▶ **WHAT IS BEING ASKED**
Your reply should reproduce each entry exactly and contain no pictures.

▶ **INPUT DATA**
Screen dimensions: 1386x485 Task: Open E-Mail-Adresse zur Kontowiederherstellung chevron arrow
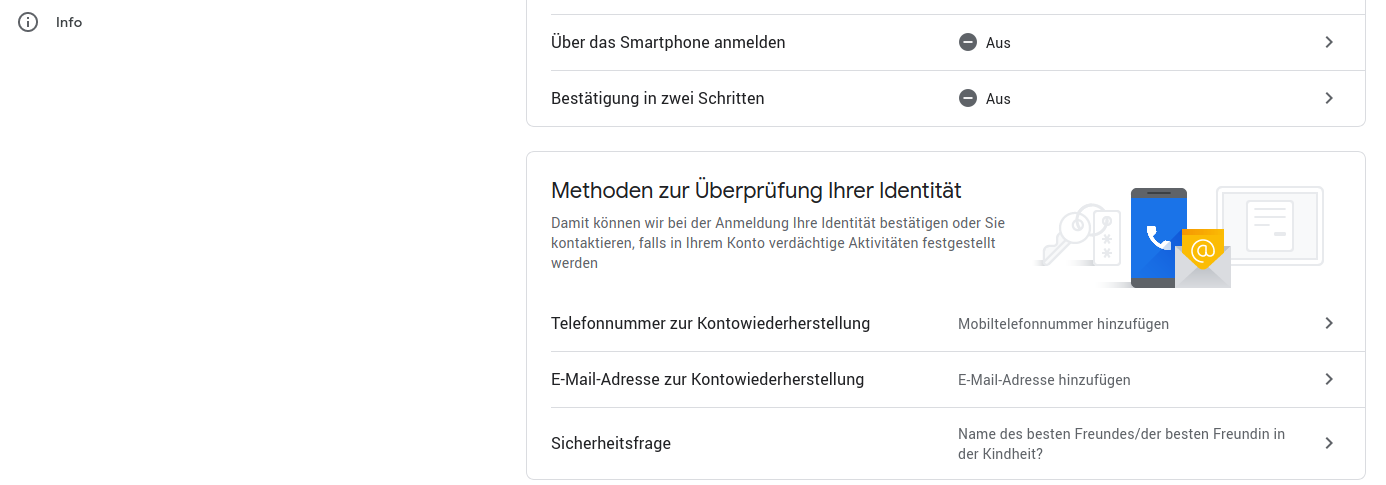click(1329, 379)
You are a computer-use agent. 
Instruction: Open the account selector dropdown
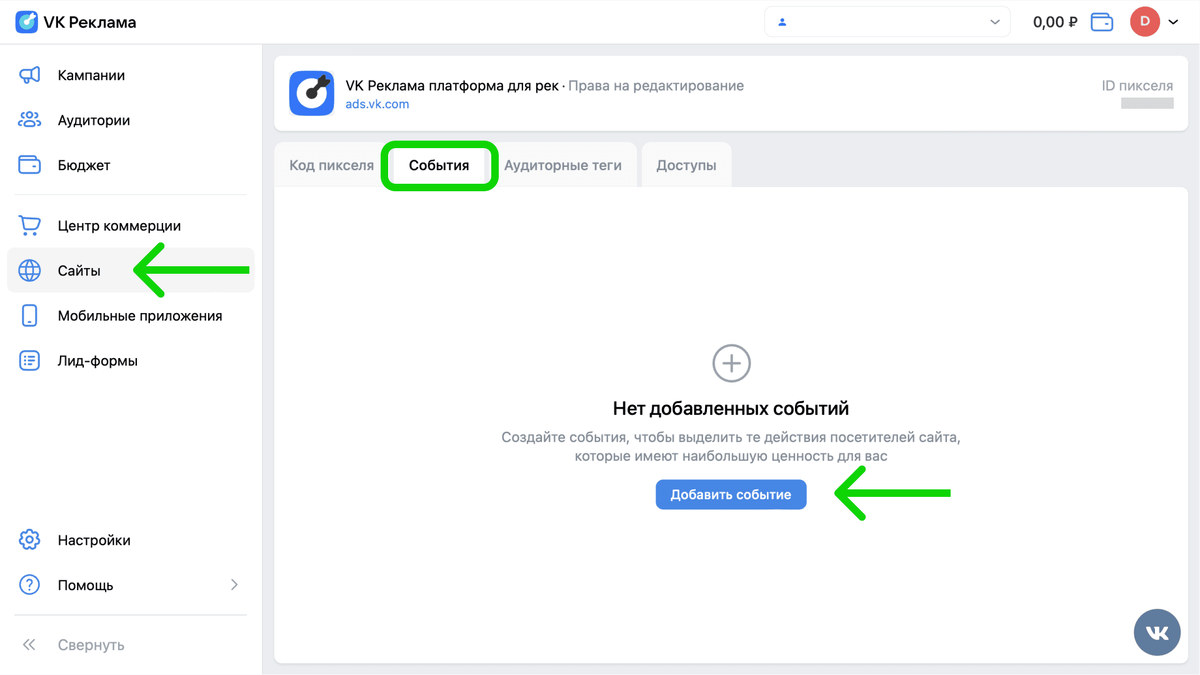click(887, 21)
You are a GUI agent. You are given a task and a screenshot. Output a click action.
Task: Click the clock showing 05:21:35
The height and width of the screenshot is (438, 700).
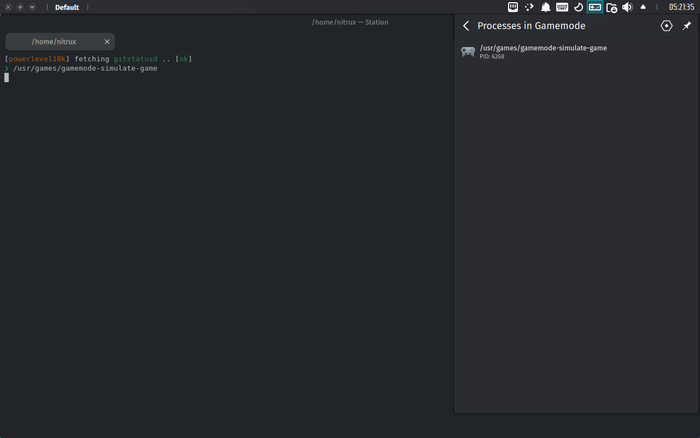pos(681,7)
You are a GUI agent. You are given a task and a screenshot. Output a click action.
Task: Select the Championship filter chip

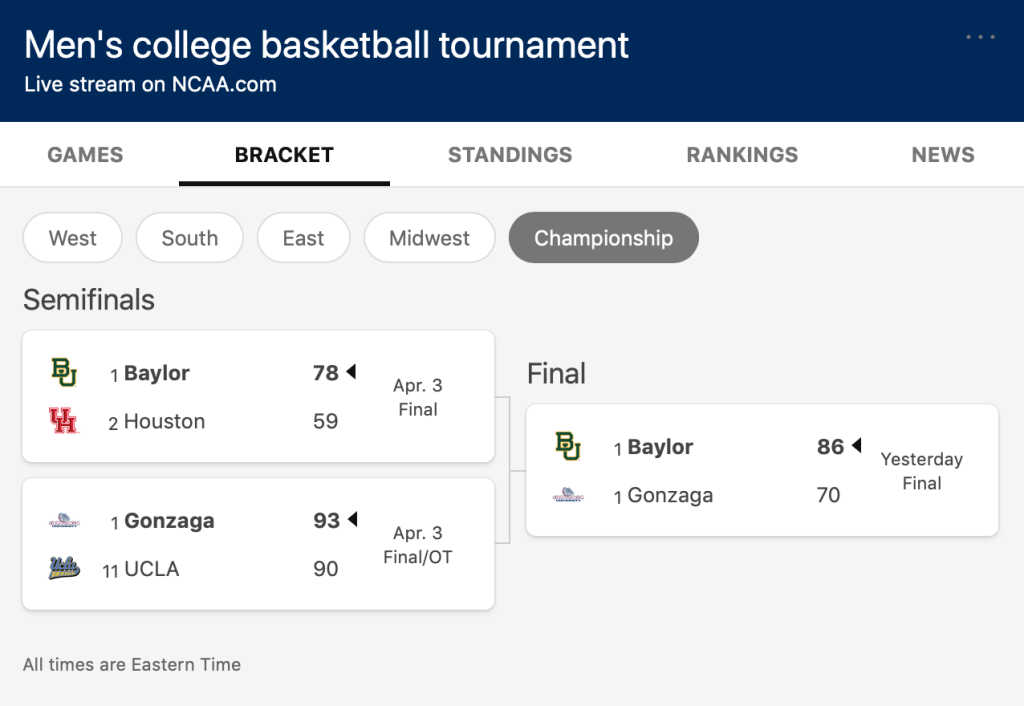click(x=603, y=238)
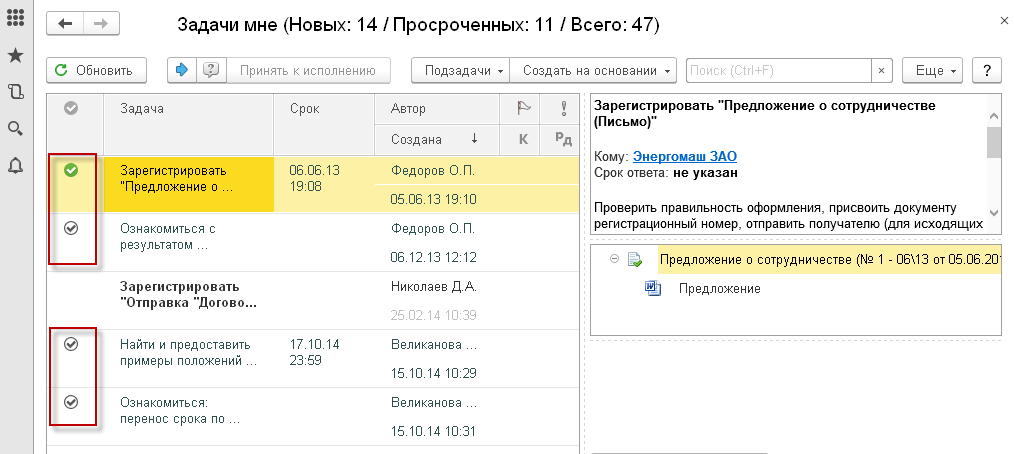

▶ **SOLVED EXERCISE**
Screen dimensions: 1386x485 Task: Open E-Mail-Adresse zur Kontowiederherstellung chevron arrow
click(1329, 379)
You are a computer-use agent. 
Instruction: Open the account selector dropdown
click(887, 21)
You are a GUI agent. You are given a task and a screenshot. Output a click action.
Task: Click the clock showing 05:21:35
The height and width of the screenshot is (438, 700).
pos(681,7)
You are a GUI agent. You are given a task and a screenshot. Output a click action.
Task: Select the Championship filter chip

click(x=603, y=238)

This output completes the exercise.